== Data to process ==

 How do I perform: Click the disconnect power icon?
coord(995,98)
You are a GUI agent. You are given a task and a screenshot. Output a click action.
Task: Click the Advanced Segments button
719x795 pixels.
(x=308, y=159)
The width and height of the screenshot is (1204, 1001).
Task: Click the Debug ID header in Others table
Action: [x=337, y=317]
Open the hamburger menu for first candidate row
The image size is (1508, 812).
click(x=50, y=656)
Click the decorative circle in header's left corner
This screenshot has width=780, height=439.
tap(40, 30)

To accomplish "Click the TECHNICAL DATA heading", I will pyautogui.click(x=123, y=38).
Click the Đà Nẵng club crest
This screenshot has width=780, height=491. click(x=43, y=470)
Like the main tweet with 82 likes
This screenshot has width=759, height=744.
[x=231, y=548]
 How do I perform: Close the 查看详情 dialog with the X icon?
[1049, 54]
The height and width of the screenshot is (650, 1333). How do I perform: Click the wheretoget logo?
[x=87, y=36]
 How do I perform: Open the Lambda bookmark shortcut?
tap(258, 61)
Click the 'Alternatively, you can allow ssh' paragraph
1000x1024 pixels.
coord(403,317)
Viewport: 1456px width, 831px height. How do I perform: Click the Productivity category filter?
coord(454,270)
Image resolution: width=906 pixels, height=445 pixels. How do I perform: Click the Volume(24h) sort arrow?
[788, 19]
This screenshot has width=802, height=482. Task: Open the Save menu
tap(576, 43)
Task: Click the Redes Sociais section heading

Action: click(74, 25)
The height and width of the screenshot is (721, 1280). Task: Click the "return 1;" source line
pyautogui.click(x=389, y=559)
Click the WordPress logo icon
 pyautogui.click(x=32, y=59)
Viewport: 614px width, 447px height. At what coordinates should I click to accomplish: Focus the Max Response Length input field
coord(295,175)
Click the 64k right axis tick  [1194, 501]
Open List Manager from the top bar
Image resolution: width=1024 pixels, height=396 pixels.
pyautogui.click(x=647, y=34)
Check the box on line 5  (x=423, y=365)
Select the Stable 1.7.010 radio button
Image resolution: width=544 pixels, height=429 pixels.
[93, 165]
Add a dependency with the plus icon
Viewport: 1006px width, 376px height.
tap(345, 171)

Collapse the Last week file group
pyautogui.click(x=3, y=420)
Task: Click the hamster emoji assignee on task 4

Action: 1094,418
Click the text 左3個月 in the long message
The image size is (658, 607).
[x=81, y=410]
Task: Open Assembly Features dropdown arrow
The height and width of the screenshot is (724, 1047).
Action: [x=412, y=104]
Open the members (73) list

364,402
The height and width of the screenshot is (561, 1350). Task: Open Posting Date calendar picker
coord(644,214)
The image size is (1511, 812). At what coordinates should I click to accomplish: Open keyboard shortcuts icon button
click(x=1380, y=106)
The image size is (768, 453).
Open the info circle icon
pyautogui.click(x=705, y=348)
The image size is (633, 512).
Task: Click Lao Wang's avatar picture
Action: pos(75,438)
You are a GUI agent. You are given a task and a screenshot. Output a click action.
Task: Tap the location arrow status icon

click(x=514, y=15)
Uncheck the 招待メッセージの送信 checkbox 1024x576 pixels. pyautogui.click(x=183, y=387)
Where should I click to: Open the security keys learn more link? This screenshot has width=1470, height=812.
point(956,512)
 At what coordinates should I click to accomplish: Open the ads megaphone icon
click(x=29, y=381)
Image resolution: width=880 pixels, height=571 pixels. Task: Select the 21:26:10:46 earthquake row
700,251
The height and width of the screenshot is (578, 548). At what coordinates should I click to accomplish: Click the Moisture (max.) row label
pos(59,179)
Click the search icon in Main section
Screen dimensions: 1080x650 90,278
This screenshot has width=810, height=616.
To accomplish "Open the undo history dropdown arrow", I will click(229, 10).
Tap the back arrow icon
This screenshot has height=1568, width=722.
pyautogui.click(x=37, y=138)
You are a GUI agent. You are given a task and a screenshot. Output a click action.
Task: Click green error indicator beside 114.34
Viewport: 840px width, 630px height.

== Task to carry out ==
The lines of the data, from the first through the one containing "Task: Click the Advanced Segments button", are to be transcribed exactly.

== Response below ==
 How do I perform: Click the disconnect power icon?
coord(995,98)
You are a GUI agent. You are given a task and a screenshot. Output a click action.
Task: Click the Advanced Segments button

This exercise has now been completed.